Here is ten-year-old Stephanie. She’s sitting on the carpet with her tiger-patterned notebook writing down the names of countries she’d like to visit.
Here is thirteen-year-old Stephanie. She just turned vegetarian. Did you know that the majority of chickens are selectively bred for their meat and live in crowded, windowless sheds? (https://vegsoc.org/eating-veggie/why-eat-veggie/).
Here is eighteen-year-old Stephanie. She just completed a Carbon Literacy qualification. Did you know that an aeroplane from London to Shanghai produces 1.4 tonnes of CO2 emissions? (https://curb6.com/footprint/flights/london-lhr/shanghai-pvg).
Here is nineteen-year-old Stephanie. She’s learning that she is more responsible than she thinks. She can hop on a plane and go to a country 500 miles away without even thinking. She can buy something off Vinted, wear it once and pat herself on the back.
Here is twenty-one-year-old Stephanie. She’s moving to China in August and here are her plans to be more conscious of the United Nations sustainability goals (https://sdgs.un.org/goals).
Step 1: Keep being vegetarian. This is something she’s had practice in and it’s easy. Let’s push her though: she needs to proactively be the person who encourages her friends to do the same.
Step 2: Sustainable consumption. She has fallen a victim to believing that buying lots of clothes off Vinted is okay because it’s second-hand… She swears this will not continue in the lead up and during her time abroad, and more importantly, she has enough clothes. It could be easy to be tempted by cheaper items in China, but only treasured items will be bought from here on out.
Step 3: Education. The modules she chooses to study while abroad will set the tone for the entire year. Millions of students lack basic numeracy and literacy skills; the least she can do is pick classes that help her learn about her role in improving access to education. She wants to be a teacher after all.
Step 4: Travel time. Does she want to see everything that Asia has to offer? Obviously. Informing this will be the World Animal Protection list (https://www.worldanimalprotection.org/our-campaigns/wildlife/commercial-exploitation/travel-tourism/). Using the list of ethical sanctuaries and the recommended travel companies Airbnb and The Travel Corporation, she can see elephants where they’re safe and allowed to behave like elephants. Isn’t that great?

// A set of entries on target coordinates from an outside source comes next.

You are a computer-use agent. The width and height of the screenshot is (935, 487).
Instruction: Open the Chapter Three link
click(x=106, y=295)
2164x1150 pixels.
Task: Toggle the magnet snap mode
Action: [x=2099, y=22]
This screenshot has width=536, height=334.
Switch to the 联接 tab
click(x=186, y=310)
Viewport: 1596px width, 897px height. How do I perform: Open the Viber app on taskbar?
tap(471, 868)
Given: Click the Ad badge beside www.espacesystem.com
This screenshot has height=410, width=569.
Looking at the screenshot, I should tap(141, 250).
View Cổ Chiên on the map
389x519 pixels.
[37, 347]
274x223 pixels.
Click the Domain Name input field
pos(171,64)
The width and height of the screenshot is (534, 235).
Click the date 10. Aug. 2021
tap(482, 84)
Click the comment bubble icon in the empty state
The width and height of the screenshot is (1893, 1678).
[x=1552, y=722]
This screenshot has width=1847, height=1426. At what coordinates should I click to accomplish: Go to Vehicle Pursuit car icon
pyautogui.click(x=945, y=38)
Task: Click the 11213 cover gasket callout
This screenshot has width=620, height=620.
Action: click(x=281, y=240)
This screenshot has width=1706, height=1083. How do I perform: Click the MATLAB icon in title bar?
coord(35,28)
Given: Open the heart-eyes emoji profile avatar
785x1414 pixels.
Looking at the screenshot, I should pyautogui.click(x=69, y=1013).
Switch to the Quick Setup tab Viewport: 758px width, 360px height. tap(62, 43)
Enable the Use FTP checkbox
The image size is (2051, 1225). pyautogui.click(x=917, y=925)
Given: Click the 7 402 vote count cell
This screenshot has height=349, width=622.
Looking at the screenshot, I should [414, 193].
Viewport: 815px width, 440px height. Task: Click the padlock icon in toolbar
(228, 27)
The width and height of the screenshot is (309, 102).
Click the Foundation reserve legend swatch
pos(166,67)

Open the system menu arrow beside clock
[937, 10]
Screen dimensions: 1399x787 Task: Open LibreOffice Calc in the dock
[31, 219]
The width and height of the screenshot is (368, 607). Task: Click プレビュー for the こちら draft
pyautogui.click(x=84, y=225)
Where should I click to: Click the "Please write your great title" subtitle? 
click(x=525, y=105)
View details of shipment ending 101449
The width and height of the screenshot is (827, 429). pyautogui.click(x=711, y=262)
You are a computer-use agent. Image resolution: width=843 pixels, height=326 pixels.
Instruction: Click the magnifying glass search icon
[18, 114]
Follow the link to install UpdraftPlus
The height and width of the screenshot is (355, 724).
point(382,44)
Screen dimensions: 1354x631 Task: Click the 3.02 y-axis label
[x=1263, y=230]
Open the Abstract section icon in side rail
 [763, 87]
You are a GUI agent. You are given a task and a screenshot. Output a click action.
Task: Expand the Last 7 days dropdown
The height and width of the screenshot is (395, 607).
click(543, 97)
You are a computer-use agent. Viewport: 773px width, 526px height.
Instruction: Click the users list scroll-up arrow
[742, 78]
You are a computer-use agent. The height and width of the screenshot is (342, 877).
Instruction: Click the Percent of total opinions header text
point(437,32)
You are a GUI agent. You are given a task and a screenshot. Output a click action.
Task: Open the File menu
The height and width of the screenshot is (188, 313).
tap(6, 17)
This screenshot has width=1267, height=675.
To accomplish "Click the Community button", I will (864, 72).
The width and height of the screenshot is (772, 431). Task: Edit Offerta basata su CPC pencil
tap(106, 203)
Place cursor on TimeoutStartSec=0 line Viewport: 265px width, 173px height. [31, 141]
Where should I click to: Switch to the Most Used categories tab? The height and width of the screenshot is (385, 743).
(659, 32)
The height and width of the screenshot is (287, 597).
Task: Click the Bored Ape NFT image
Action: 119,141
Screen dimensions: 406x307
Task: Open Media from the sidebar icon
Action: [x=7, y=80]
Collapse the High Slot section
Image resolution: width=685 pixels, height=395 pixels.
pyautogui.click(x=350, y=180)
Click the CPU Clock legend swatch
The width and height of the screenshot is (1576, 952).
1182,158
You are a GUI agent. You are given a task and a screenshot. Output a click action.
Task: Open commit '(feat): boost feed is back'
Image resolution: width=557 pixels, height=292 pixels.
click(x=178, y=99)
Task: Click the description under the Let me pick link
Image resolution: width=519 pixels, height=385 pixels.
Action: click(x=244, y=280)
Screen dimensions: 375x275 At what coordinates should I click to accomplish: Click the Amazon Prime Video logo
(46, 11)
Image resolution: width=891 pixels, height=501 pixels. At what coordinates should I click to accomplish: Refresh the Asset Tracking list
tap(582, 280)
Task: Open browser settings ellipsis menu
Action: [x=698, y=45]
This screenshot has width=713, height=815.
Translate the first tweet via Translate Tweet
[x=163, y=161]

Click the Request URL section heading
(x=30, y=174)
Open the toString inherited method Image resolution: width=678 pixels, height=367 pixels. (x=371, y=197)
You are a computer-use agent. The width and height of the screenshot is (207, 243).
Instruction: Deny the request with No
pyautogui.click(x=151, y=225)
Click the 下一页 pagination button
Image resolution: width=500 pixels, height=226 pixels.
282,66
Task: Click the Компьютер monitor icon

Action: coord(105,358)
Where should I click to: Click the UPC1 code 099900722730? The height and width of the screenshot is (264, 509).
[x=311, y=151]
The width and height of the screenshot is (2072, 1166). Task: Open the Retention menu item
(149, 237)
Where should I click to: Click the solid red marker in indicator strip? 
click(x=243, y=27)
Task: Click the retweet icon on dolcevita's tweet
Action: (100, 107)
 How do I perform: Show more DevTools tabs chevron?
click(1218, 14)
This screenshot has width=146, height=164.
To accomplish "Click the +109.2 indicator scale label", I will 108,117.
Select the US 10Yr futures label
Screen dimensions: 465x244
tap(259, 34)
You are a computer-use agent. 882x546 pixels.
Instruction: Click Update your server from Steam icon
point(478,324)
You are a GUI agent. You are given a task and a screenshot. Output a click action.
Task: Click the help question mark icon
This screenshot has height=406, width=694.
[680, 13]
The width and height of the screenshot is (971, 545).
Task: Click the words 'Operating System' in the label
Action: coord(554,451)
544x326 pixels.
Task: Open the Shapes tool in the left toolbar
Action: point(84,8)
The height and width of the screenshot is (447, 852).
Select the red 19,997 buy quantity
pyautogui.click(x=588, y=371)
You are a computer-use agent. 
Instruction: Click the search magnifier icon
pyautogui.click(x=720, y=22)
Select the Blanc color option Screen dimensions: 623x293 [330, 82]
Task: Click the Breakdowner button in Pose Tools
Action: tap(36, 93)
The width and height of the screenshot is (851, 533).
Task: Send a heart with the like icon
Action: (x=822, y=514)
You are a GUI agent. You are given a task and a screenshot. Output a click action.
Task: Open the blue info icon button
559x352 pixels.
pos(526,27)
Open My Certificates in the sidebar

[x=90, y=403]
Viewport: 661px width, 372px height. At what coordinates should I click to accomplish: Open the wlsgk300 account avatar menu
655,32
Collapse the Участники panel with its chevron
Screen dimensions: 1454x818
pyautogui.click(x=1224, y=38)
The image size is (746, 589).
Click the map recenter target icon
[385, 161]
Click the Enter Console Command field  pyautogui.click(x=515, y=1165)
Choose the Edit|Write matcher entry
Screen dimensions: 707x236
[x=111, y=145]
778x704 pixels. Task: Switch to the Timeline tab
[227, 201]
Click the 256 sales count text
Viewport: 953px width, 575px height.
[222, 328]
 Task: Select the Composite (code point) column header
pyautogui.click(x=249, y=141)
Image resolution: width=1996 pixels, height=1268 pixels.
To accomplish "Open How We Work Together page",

Step 5: The big one. The awkward one. How can she offset 1.4 tonnes of CO2 emissions? She walks, she car shares, but what of the everlasting damage to the environment caused by flying? Firstly, she can pick a direct flight because it is more fuel-efficient (https://climateactionaccelerator.org/solutions/direct_flights/). Secondly, she plans to donate money to a carbon-offsetting programme which focuses on supporting renewable energy projects (https://sustainabletravel.org/our-work/carbon-offsets/).
At twenty-one, in the same tiger-patterned notebook, she writes down these steps. It makes it easy, and, in a list next to names of countries, she’s tied to these promises.